#### DATA UNDER STUDY ####

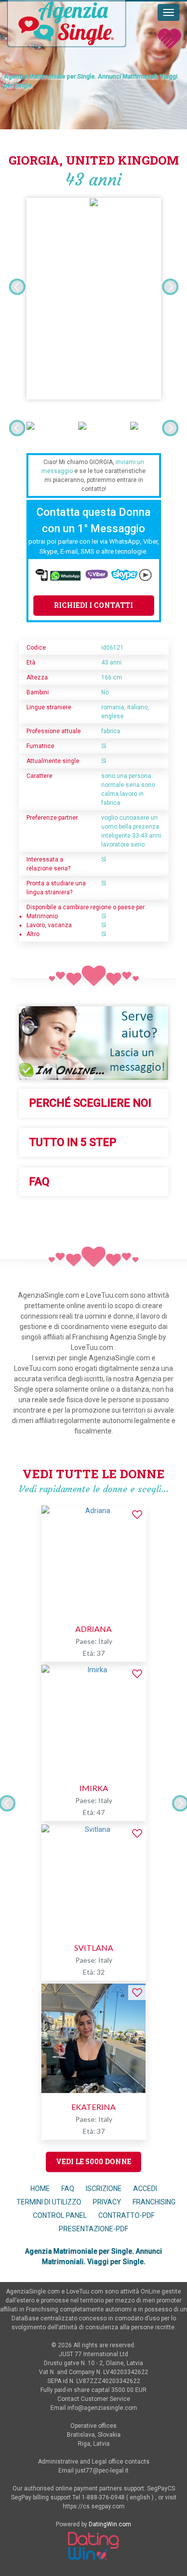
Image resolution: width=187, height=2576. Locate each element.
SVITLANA (93, 1947)
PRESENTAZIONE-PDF (93, 2229)
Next (170, 287)
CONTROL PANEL (60, 2215)
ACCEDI (145, 2189)
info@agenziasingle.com (102, 2407)
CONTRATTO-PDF (126, 2215)
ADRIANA (93, 1628)
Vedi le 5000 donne (93, 2161)
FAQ (67, 2189)
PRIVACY (108, 2202)
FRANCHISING (154, 2202)
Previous (17, 287)
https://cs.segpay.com (94, 2506)
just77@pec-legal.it (102, 2470)
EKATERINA (93, 2106)
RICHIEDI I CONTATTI (93, 605)
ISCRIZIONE (104, 2189)
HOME (40, 2189)
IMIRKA (93, 1788)
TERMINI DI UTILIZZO (48, 2202)
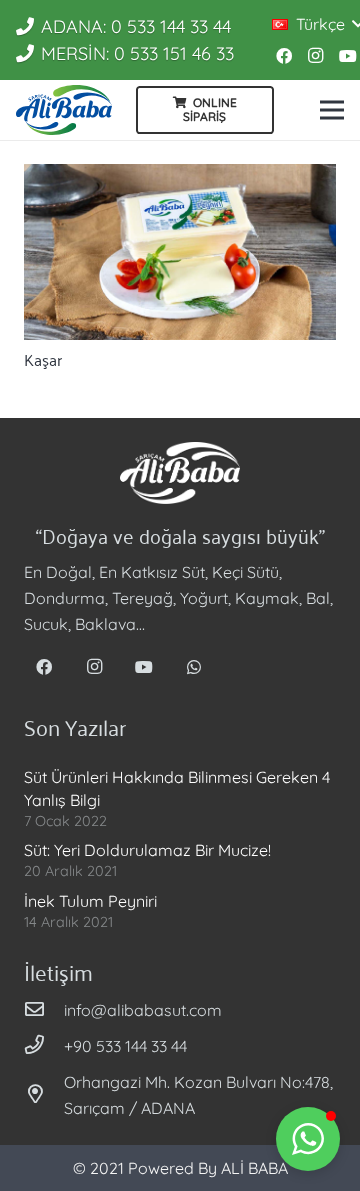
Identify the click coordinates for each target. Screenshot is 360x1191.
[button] (308, 1139)
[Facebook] (284, 56)
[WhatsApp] (194, 667)
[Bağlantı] (64, 110)
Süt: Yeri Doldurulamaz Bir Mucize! (147, 850)
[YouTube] (144, 667)
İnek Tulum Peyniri (90, 901)
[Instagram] (316, 56)
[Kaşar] (180, 252)
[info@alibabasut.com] (44, 1010)
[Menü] (332, 110)
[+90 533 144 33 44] (44, 1046)
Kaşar (43, 359)
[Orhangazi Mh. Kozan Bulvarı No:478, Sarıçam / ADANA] (44, 1095)
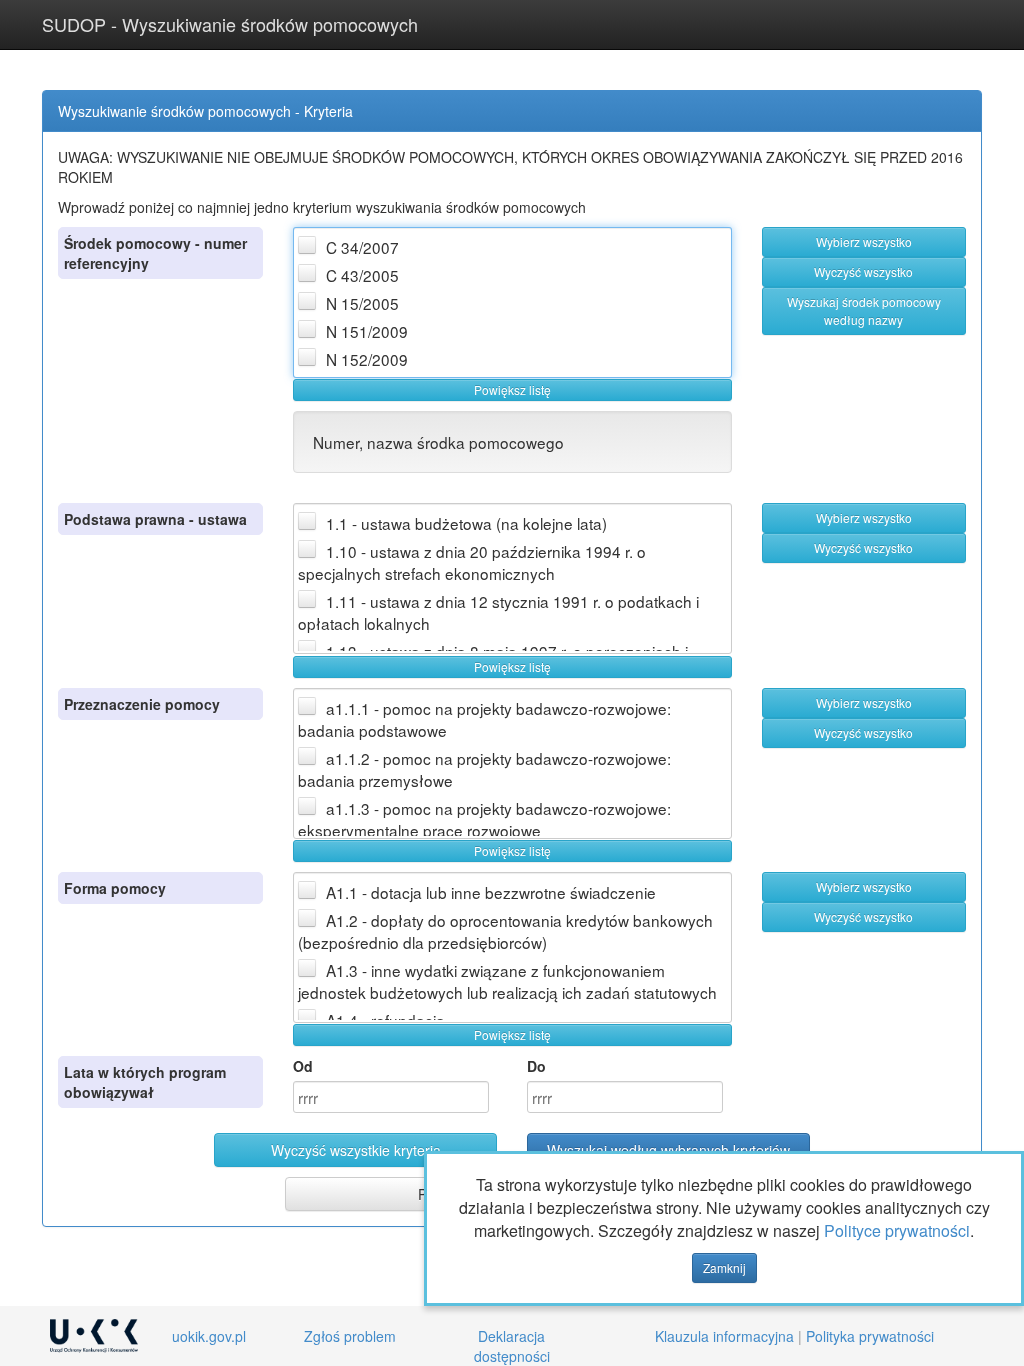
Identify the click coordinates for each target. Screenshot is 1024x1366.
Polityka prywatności (870, 1336)
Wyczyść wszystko (863, 271)
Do (536, 1066)
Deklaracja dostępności (512, 1346)
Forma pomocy (115, 888)
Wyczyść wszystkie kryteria (356, 1150)
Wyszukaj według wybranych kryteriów (668, 1150)
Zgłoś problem (350, 1336)
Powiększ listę (512, 389)
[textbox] (391, 1097)
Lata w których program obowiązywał (145, 1082)
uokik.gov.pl (209, 1336)
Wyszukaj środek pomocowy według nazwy (864, 310)
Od (303, 1066)
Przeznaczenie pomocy (142, 704)
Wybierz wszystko (864, 241)
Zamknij (724, 1267)
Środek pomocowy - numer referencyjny (155, 253)
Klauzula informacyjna (724, 1336)
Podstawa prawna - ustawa (155, 519)
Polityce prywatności (897, 1230)
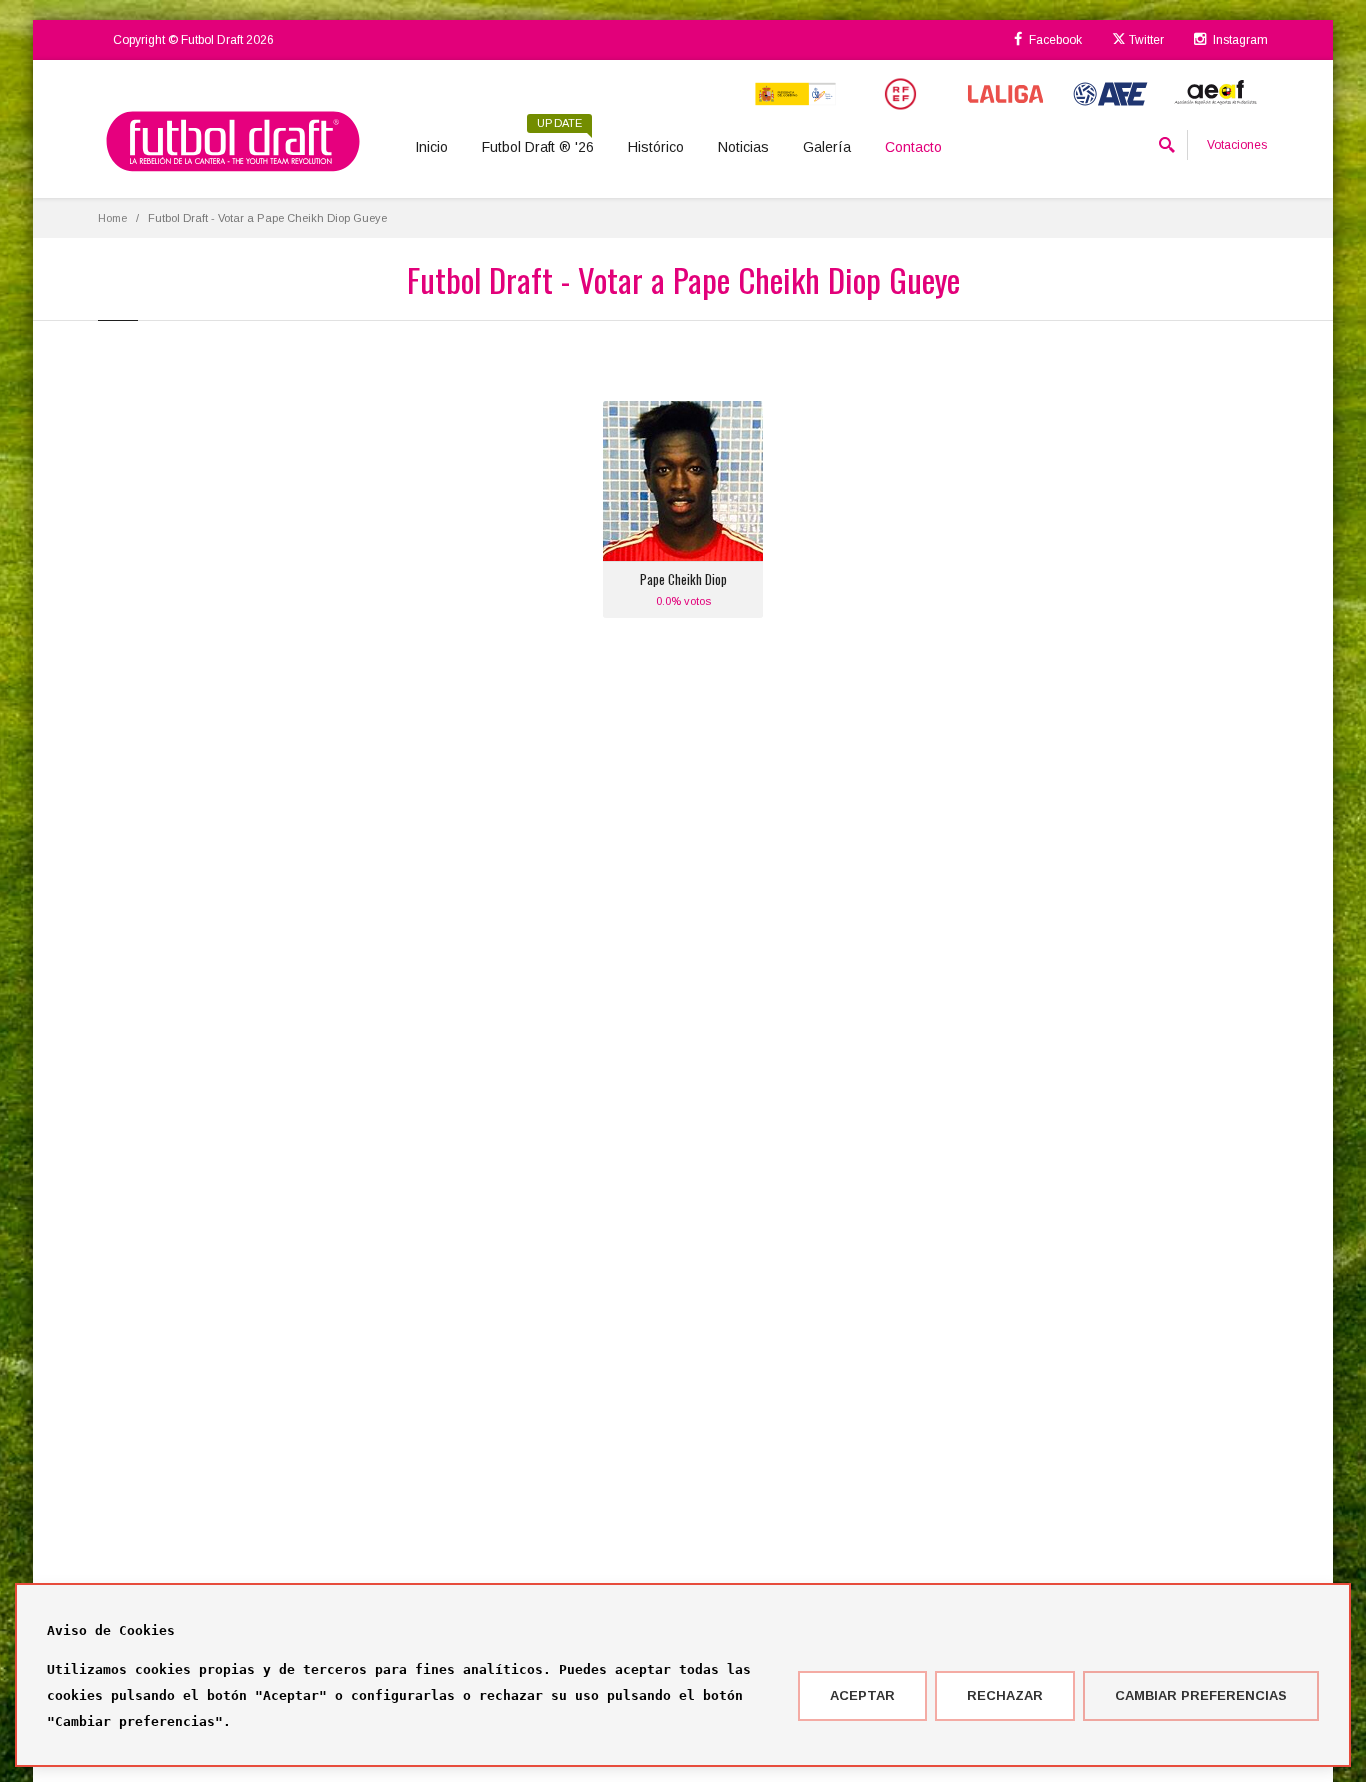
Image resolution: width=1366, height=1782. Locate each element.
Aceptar (862, 1695)
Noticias (743, 147)
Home (112, 218)
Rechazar (1005, 1695)
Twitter (1145, 40)
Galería (827, 147)
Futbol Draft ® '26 (538, 140)
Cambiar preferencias (1201, 1695)
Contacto (913, 147)
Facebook (1054, 40)
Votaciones (1237, 145)
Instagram (1239, 40)
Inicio (431, 147)
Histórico (656, 147)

####

● **ABOUT THIS EXERCISE**
Search the material for the string "Locate" and show every line that has it.

● **RESULT FOR THIS EXERCISE**
Image resolution: width=187, height=2576. Locate each element.
Image resolution: width=1366, height=1782. Locate each element.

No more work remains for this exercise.